The Wall Street Journal editorial board sets the record straight. They say, “This isn’t a partisan Court looking for preferred policy outcomes. It’s a Court that hews to the tenets of originalism, with different shades of emphasis by different Justices. The Court’s jurisprudence is focused more than anything else on who under the Constitution gets to decide policy, not what that policy should be.”
“This is the main reason Democrats and the press corps are furious about the Court’s decisions. For decades they have counted on a majority of Justices to deliver or bless the policy results they want: on abortion, voting rights, healthcare, racial preferences, climate and economic regulation. You name it, the Court found ways to deliver it with balancing tests, trimester analysis, and the discovery of unenumerated rights between the lines of the Constitution’s text.”
For these same decades conservatives have argued that the role of the Court should be to support rights that are actually in the Constitution, but otherwise to enforce the separation of powers so each branch of government stays in its lane as defined by the Founding Fathers. That is called democracy.
As a conservative, pro-life Republican, I wish that the Court had ruled abortion is illegal, because I know that life begins at conception and all abortions end a life that is holy and sacred to God. But the Court didn’t do that. They merely said the issue must be decided by the states, not the federal government. When the states get done deciding this issue, about half will outlaw abortion and the other half will make it legal, perhaps even easier to obtain than before the Court’s decision against Roe v. Wade. Sadly, I believe we will still have roughly the same number of abortions – they’ll just be done in different places. But that’s called democracy.

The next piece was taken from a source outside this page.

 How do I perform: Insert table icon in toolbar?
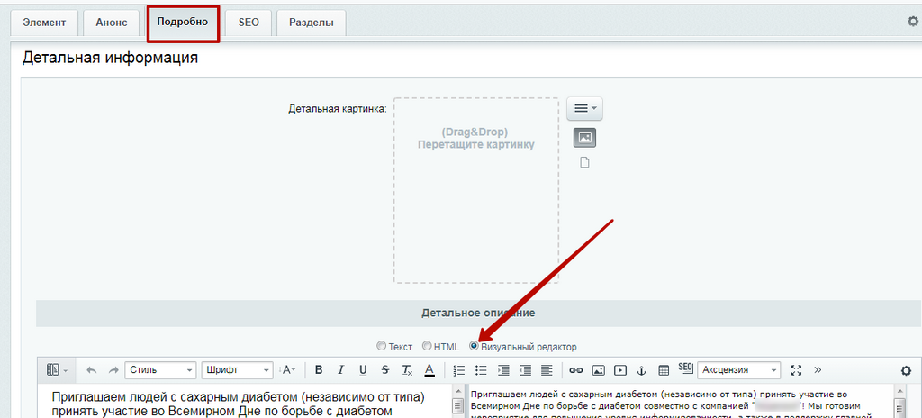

The Court’s decisions do not all add up to conservative victories. In its administrative law cases, the Court isn’t dictating outcomes. It is reasserting its role as a traffic cop among the three branches of government. On immigration law, two conservatives joined the liberals to side with the White House – the “Remain in Mexico” law has been overturned. But on climate, six Justices found that the Biden Administration had exceeded the authority that Congress provided in legislation. If they want to regulate climate change, they will have to get Congress to pass laws to that effect.
The Court is also taking a more active approach to protecting the rights that the Constitution does mention – like the First and Second Amendments. On gun rights, the Justices put new substance into the individual right to bear arms recognized by the 2008 Heller decision. Politicians can still regulate guns, but they must do so more carefully so individuals can defend themselves outside their homes.
On religious liberty, the Court cleaned up decades of confusing instructions to lower courts on the separation of church and state. The Justices supported the free exercise of religion by supporting private prayer in a public place and barring discrimination against religious schools. This doesn’t mean states must aid private schools. But if they do, they can’t deny that aid to religious schools.
The WSJ editors sum it up well: “This is a Court for the Constitution, and that means the right and left will have to win their policy victories the old-fashioned way – democratically.”